Which it’s a kind of boring list of books and stuff, he does list Krazy Kat, so he’s got that going for him.
Then we get interviews with several people he’s worked with…
… old and new artwork…
… really flattering photos…
… and an interview with his teacher, who is amazingly forthright about Barker for a book like this.
He seems to think that Barker has a very one track mind.
Then we get an analysis of Barker, and it turns out that he’s so great because he’s “a literate writer” making allusions to Faust, The Inferno, Peter Pan, The Murders in the Rue Morgue, Old Testament (!), The Phantom of the Opera and Frankenstein.
So literate! How can it be!
The thing about this book is… before reading it, I knew nothing about Barker. I assumed that he had to be a pretty cool guy, because he wrote some books that I liked when I was a teenager.

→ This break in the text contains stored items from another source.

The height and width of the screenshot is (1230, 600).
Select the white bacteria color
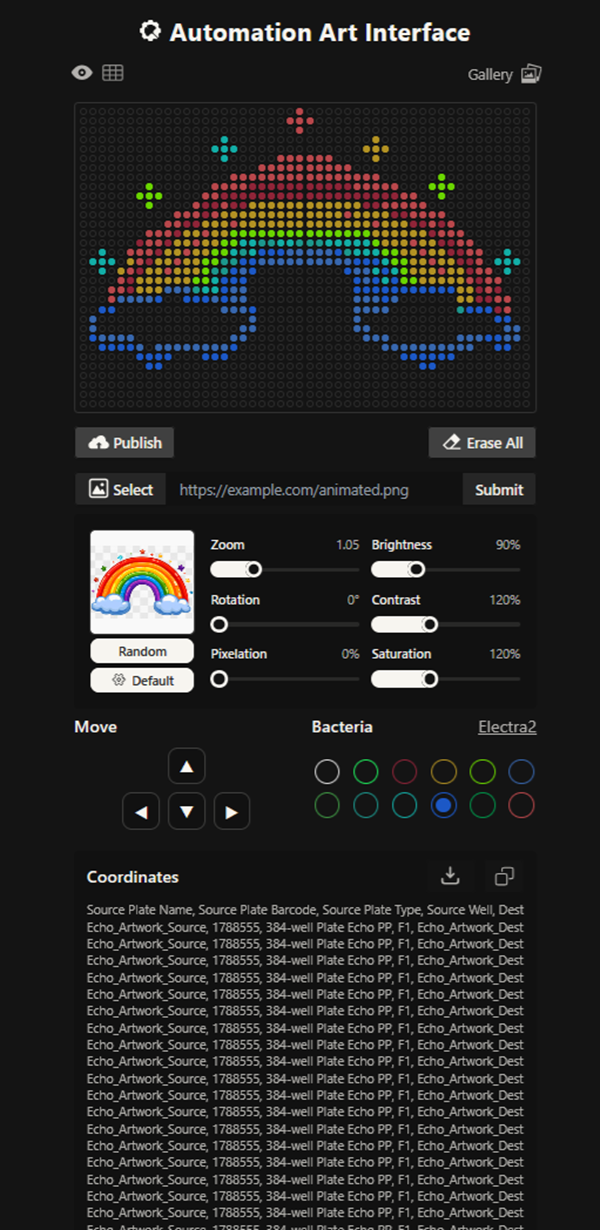[327, 771]
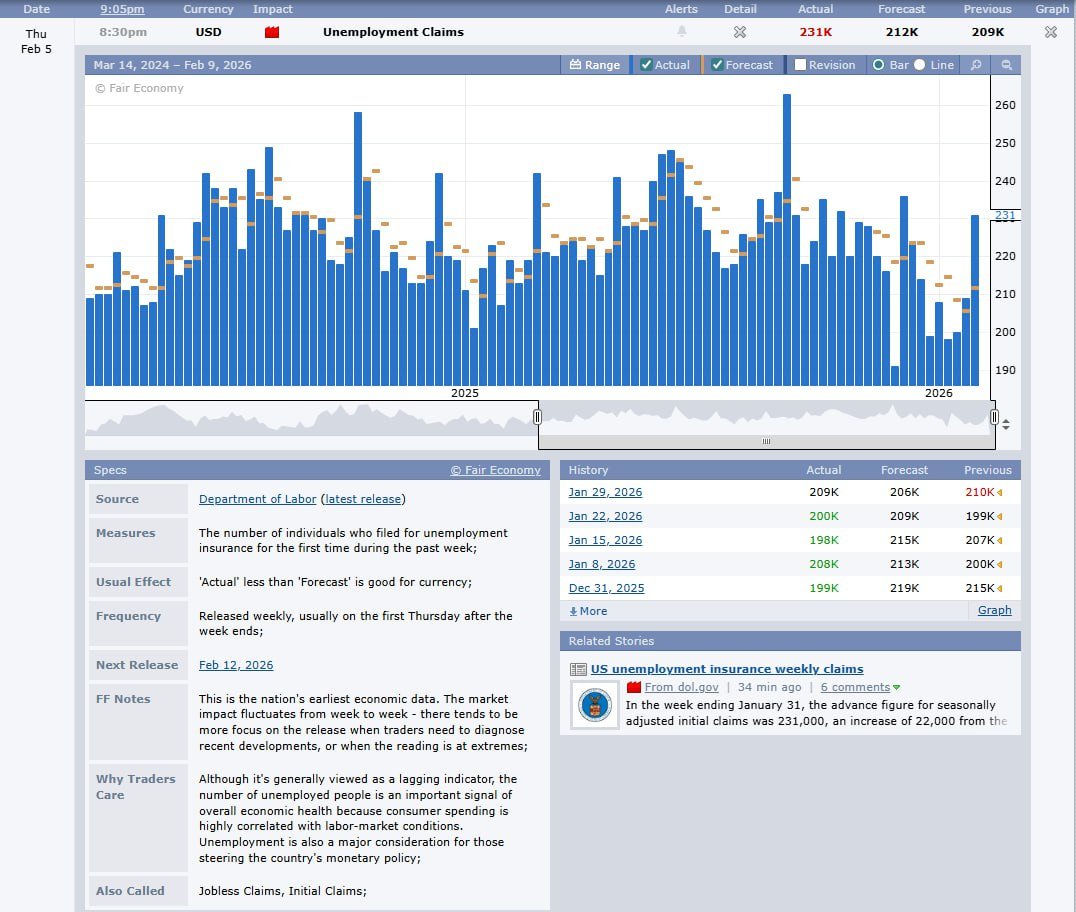Click the news article icon beside related story

[578, 670]
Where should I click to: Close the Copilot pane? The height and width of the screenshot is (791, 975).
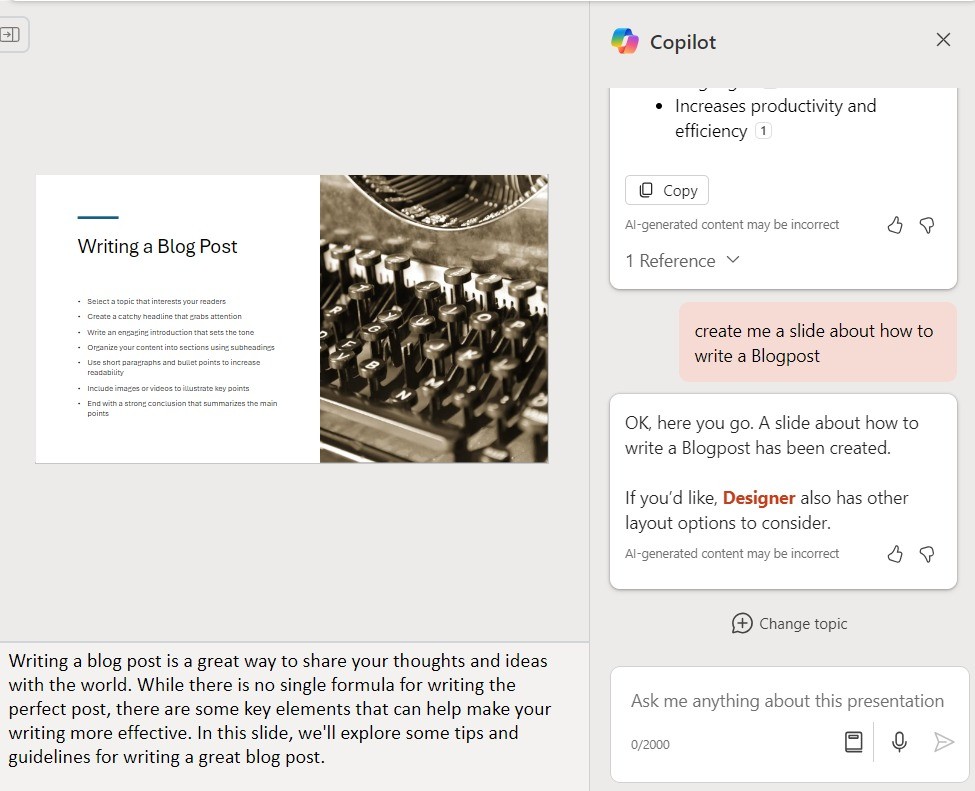tap(943, 40)
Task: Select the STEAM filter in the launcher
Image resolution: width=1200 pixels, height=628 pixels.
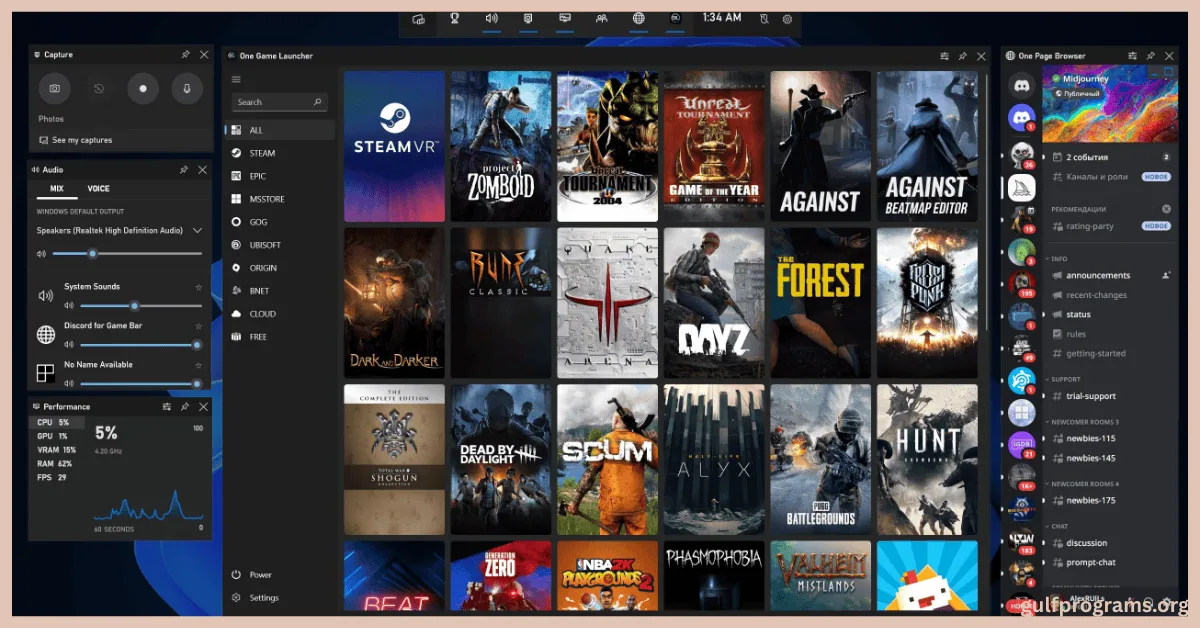Action: click(x=262, y=153)
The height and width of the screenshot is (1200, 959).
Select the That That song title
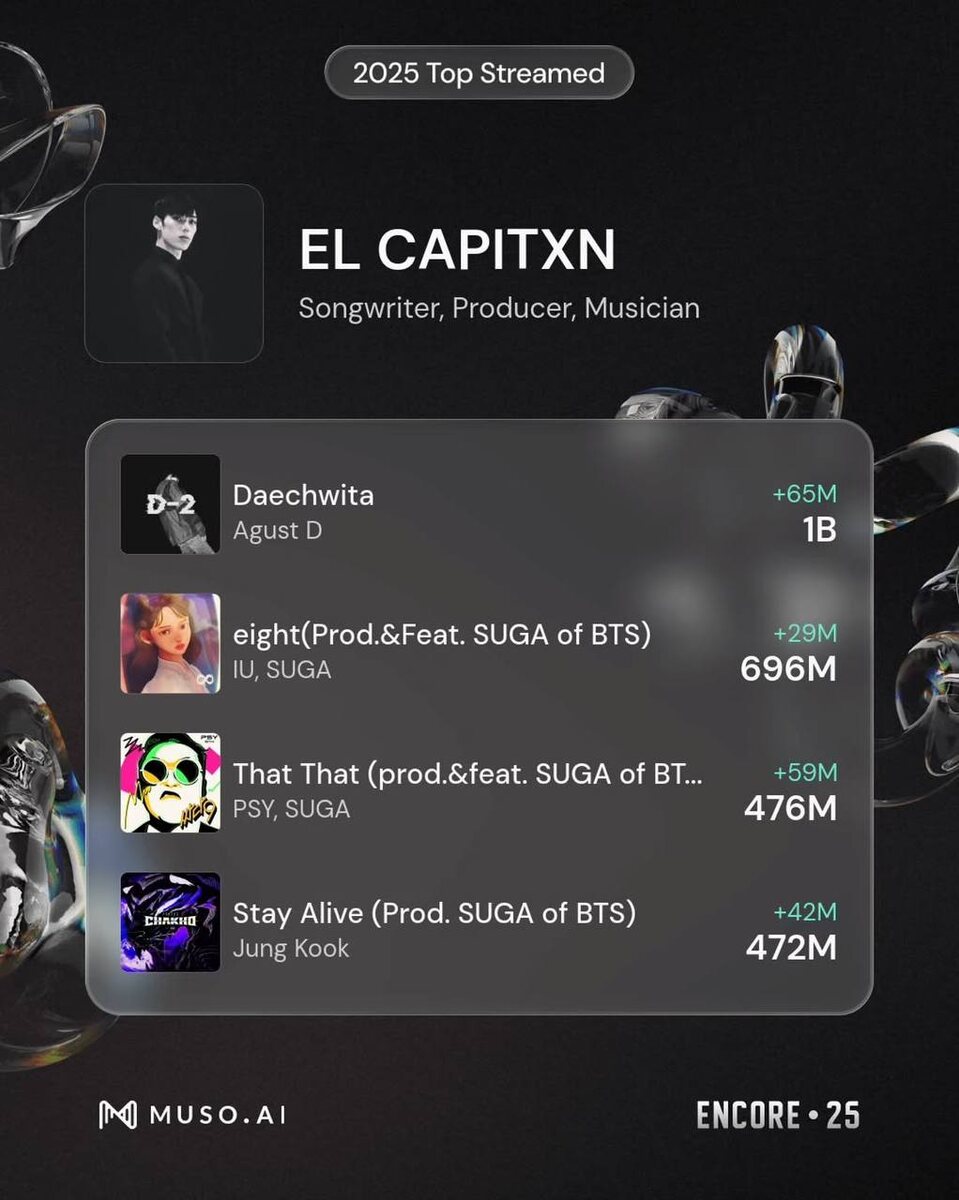468,774
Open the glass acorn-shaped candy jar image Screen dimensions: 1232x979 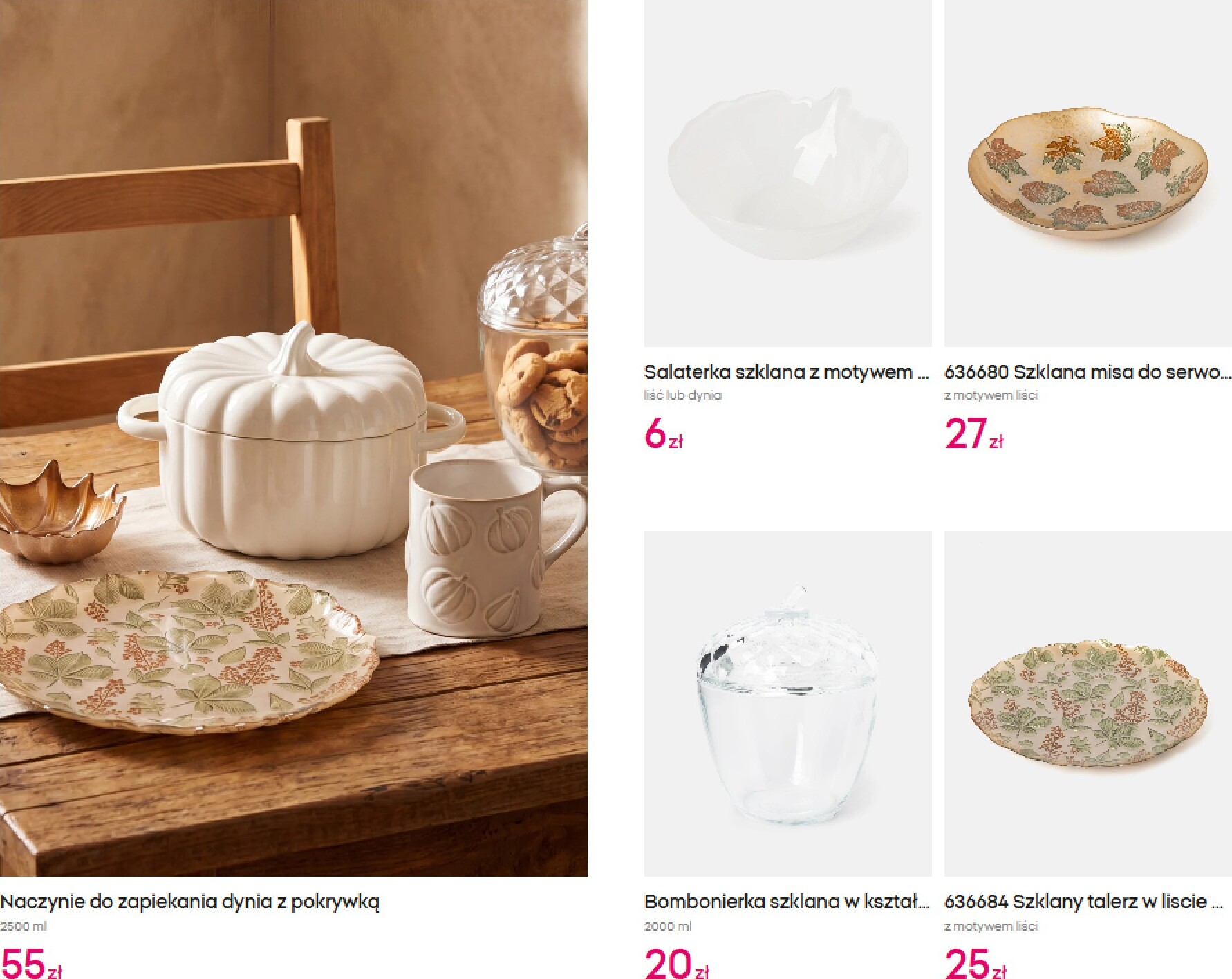(787, 704)
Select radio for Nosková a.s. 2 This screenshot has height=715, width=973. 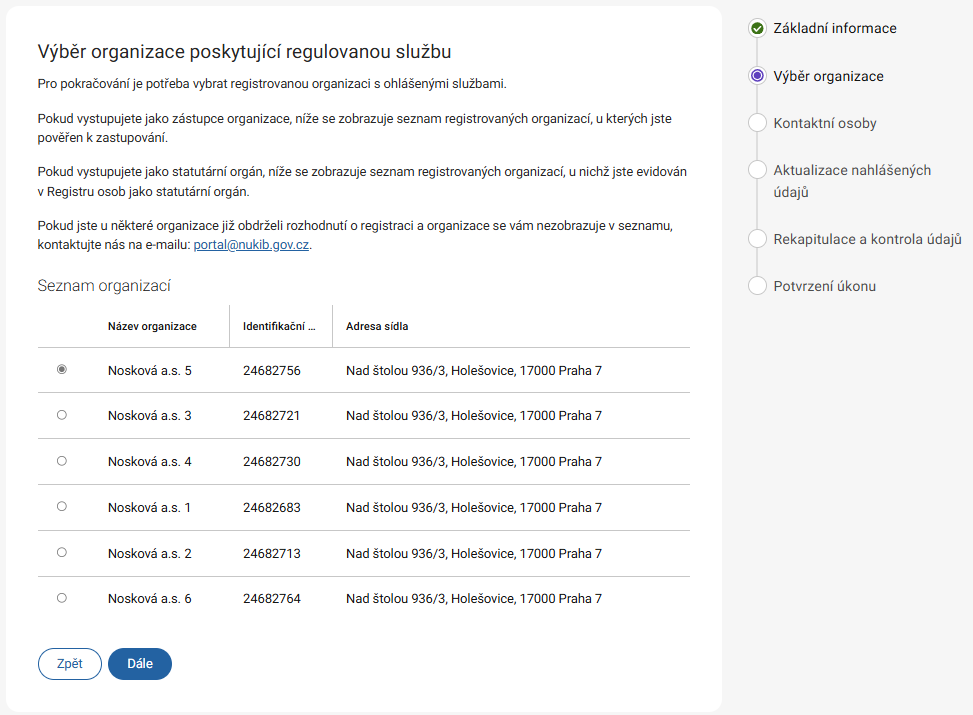(62, 552)
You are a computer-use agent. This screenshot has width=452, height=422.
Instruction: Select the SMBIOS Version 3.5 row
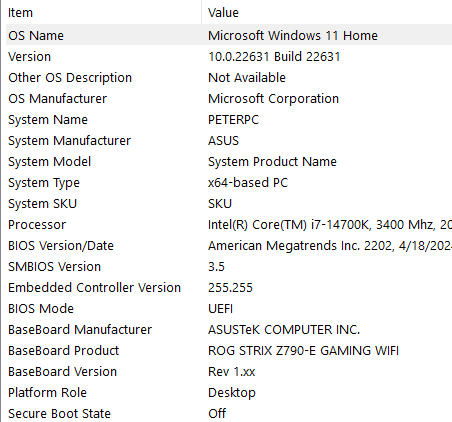pyautogui.click(x=229, y=266)
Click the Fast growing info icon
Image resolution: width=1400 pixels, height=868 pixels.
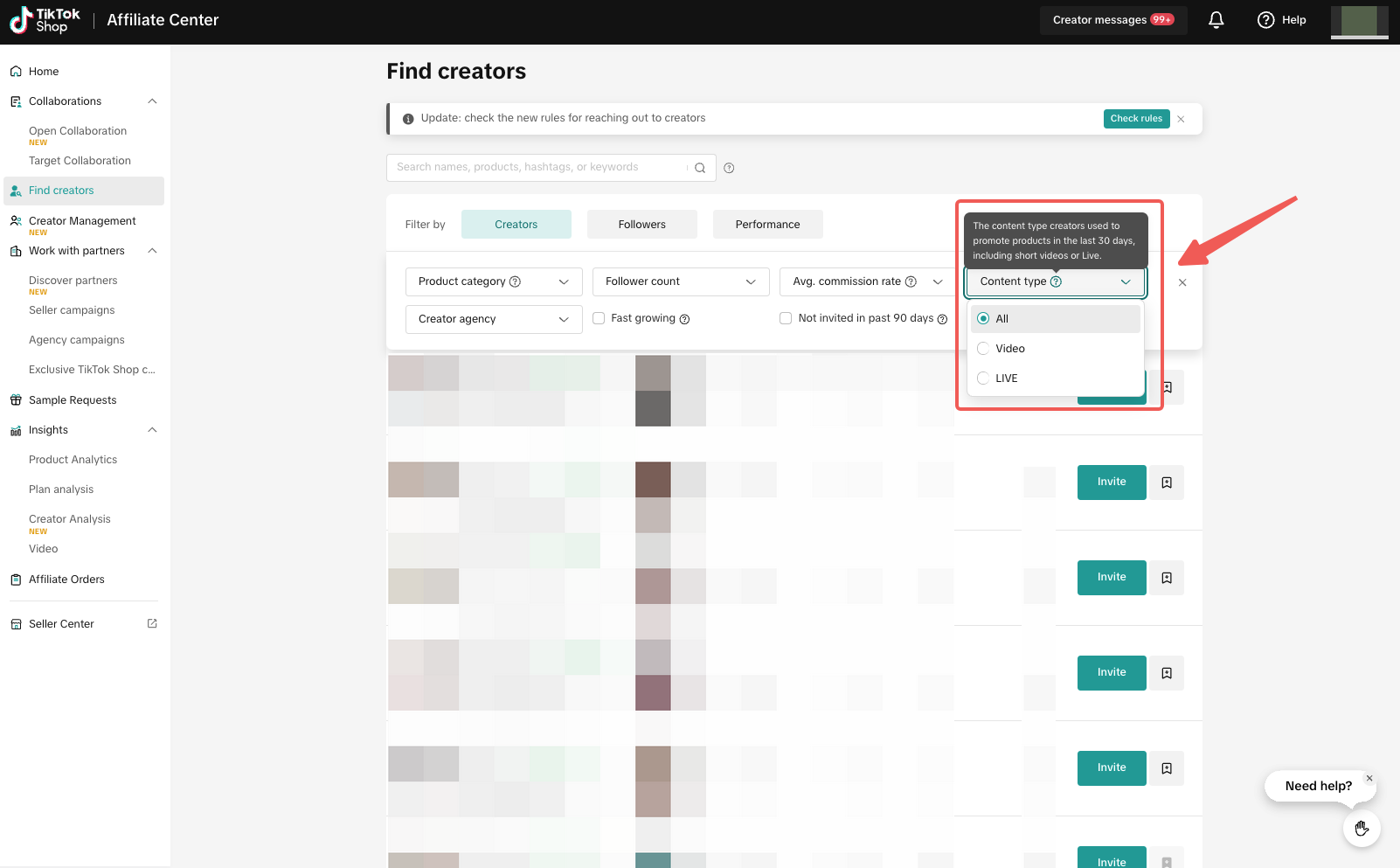point(684,319)
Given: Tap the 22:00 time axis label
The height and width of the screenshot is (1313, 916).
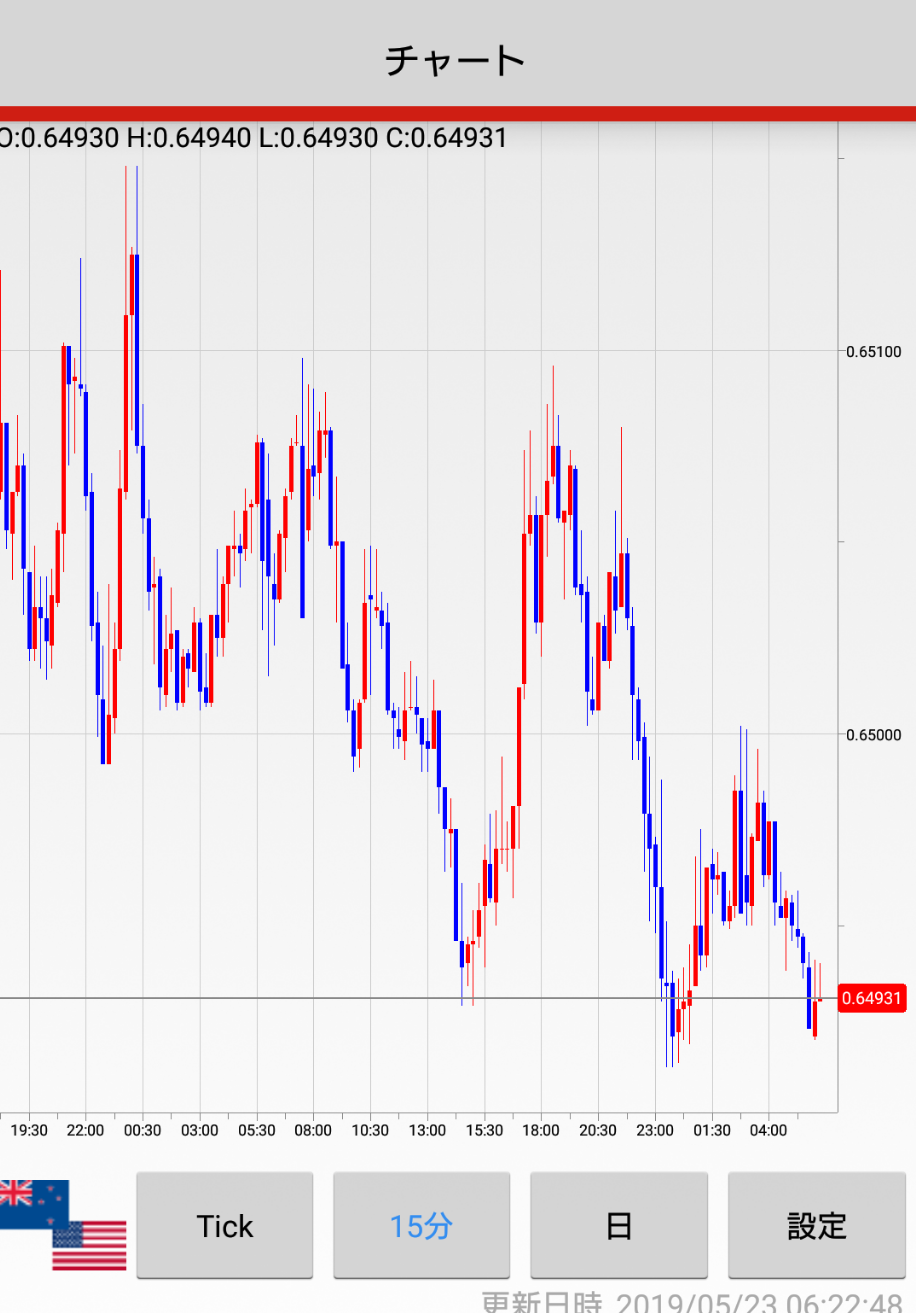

The impression I have after reading it that Barker is totes jejune. At every point, the book points him as being kinda dull and not very well-read.
Ok, back to the contents… Eclipse! That’s the subject of this blog series, remember?
We’re informed that Barker was pleased with the Tapping the Vein series, so he gave Eclipse the rights to all the short stories in his Books of Blood, which is nice of him. Eclipse published six of these, which I’ll cover later in this blog series, because… I bought the first one, Son of Celluloid, from somebody on ebay, and it apparently got lost in the mail or something.
Finally, the last section of the book: The History of the Devil: Scenes From a Pretended Life, the manuscript for a theatre production.
So many fonts! The editor must enjoy playing around in InDesign or whatever was popular in 1991…
The play is one of those terribly witty British things where there are approx nine thousand characters that run around and pop on stage to deliver a devastating bon mot or two before exeunting again. “I beg your pardon?” “By all means beg it.” You see, he’s a demon.
It’s tedious as fuck.
Unless I miss something, we’re not actually told whether this play was ever staged, or when, or how long it ran. I think it probably ran… for three seemingly interminable hours.
It’s about the Devil being put to trial and it has an oh-so clever twist ending because of course it has.
I was snidely going to say “yeah right”, but it’s apparently been staged more than onceand the sci-fi channel made an audiobook out of it.
Here’s somebody who knows something about this book:
This glossy assembly of articles and interviews grew out of Michael Brown’s Dread newsletters and, after initial plans to produce the book with HarperCollins foundered, Eclipse became home for what was planned as the first in a series of ‘further explorations into the worlds of Clive Barker’ (a tagline that seemed oddly reminiscent of Coenobium’s ‘explorations in the further regions of Hellraiser…’).
There you go.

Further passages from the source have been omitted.